Excerpt
- - -

Thomas Grainger FRSE (12 November 1794 – 25 July 1852) was a Scottish civil engineer and surveyor. He was joint partner with John Miller in the prominent engineering firm of Grainger & Miller.

==Life==

Grainger was born at Gogar Green near Ratho, outside Edinburgh to Helen Marshall and Hugh Grainger. Educated at the University of Edinburgh, at 16 he got a job with John Leslie, a land surveyor.

He started his own practice in 1816, and in 1825 he formed a partnership with John Miller which lasted until 1847. Their firm operated from the ground floor of Grainger's house at 56 George Street, in the centre of Edinburgh's New Town.

Between 1845 and 1849 his company worked on the digging of the Bramhope Tunnel and building the Arthington Viaduct as part of laying the Leeds to Stockton-on-Tees line. The first modern rail ferry, the Leviathan, was designed in 1849 by Grainger for the Edinburgh, Perth and Dundee Railway to cross the Firth of Forth between Granton and Burntisland. The service commenced on 3 February 1850.

Projects he was involved in included many railway bridges, viaducts and tunnels, including work on the Monkland and Kirkintilloch Railway, Ballochney Railway, Garnkirk and Glasgow Railway, Wishaw and Coltness Railway, Paisley and Renfrew Railway, Dundee and Arbroath Railway, Arbroath and Forfar Railway, and the Leeds Northern Railway, where he was chief engineer at the time of his death.

He was president of the Royal Scottish Society of Arts 1849–51, and a fellow of the Royal Society of Edinburgh 1850.

Benjamin Hall Blyth served as an apprentice under him.

He died in Stockton-on-Tees on 25 July 1852 as a result of injuries sustained in a train collision two days earlier. One of two fatal casualties, Grainger had sustained a compound fracture to his right leg, which quickly turned gangrenous. Following his death his body was returned home for burial in the family plot in the kirkyard at Gogar.

- - -

Supplied information
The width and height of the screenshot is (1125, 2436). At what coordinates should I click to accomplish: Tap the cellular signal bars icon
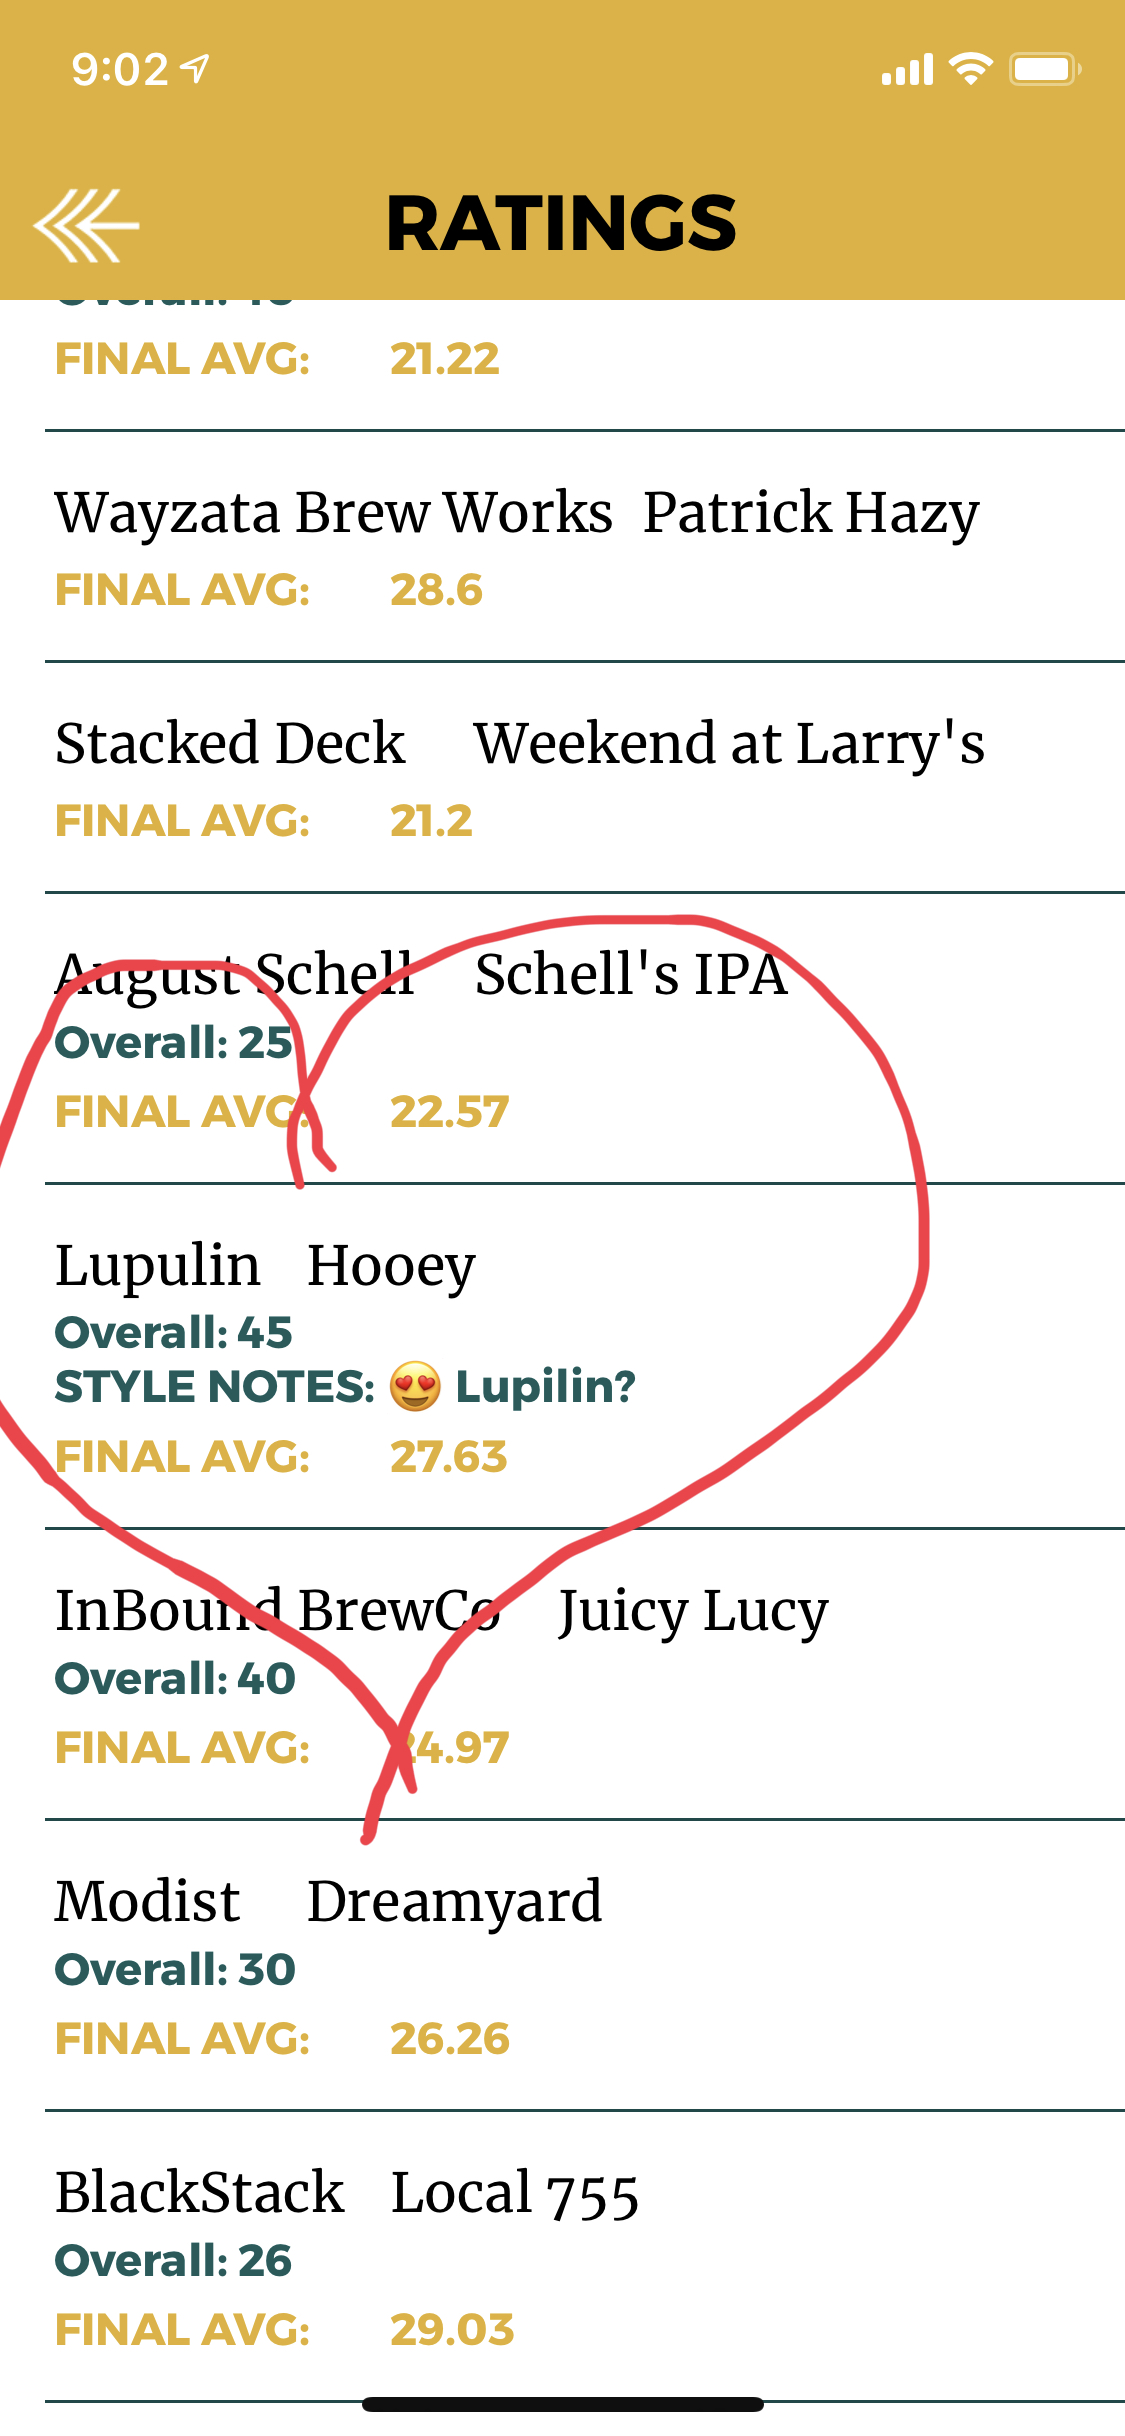coord(907,70)
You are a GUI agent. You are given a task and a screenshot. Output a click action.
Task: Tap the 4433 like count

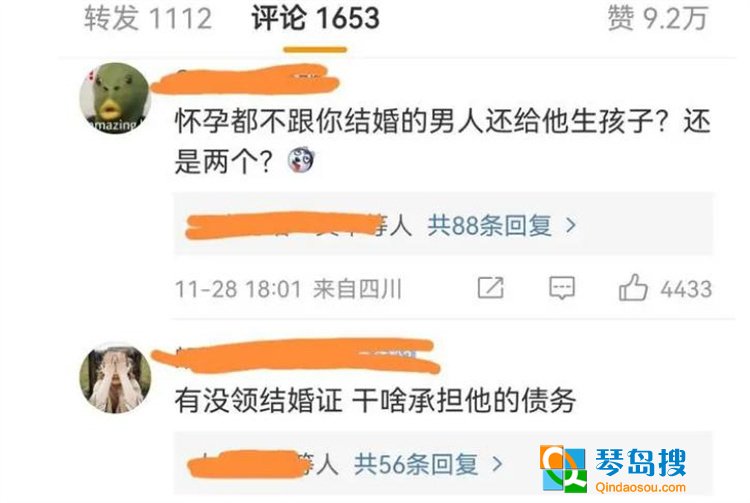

- - -

Continue the article on the Scottish civil engineer Thomas Grainger from the point where it ends.

==Family==

On 24 January 1843 he married Jessie Fraser (1809-1880). They had three daughters: Isabella Helen, Jessie Frances and Agnes Catherine. While Isabella is thought to have died young, Jessie and Agnes died in London in 1921 and 1934 respectively, both having been resident there since at least 1871. They are buried in the family plot at Gogar.

==Main works==

- New sea-wall at Newhaven Harbour (1837)
- Broughty Ferry railway station (1838)
- Haymarket railway station, Edinburgh (1840) with David Bell
- Bridge at Russell Place in Edinburgh (1843)
- North Leith railway station (1845) demolished despite being an architectural gem and the prototype of all future railway stations
- Railway bridge at Warriston, Edinburgh (1845)
- Cupar railway station (1846)
- Ladybank railway station (1847)
- Markinch railway station (1847)
- Burntisland railway station (1847)
- Leeds to Thirsk line including
- Kirkstall Road Viaduct (1849)
- Bramhope Tunnel (1849)
- Arthington Viaduct (1849)
- Yarm Viaduct over the Tees (1852)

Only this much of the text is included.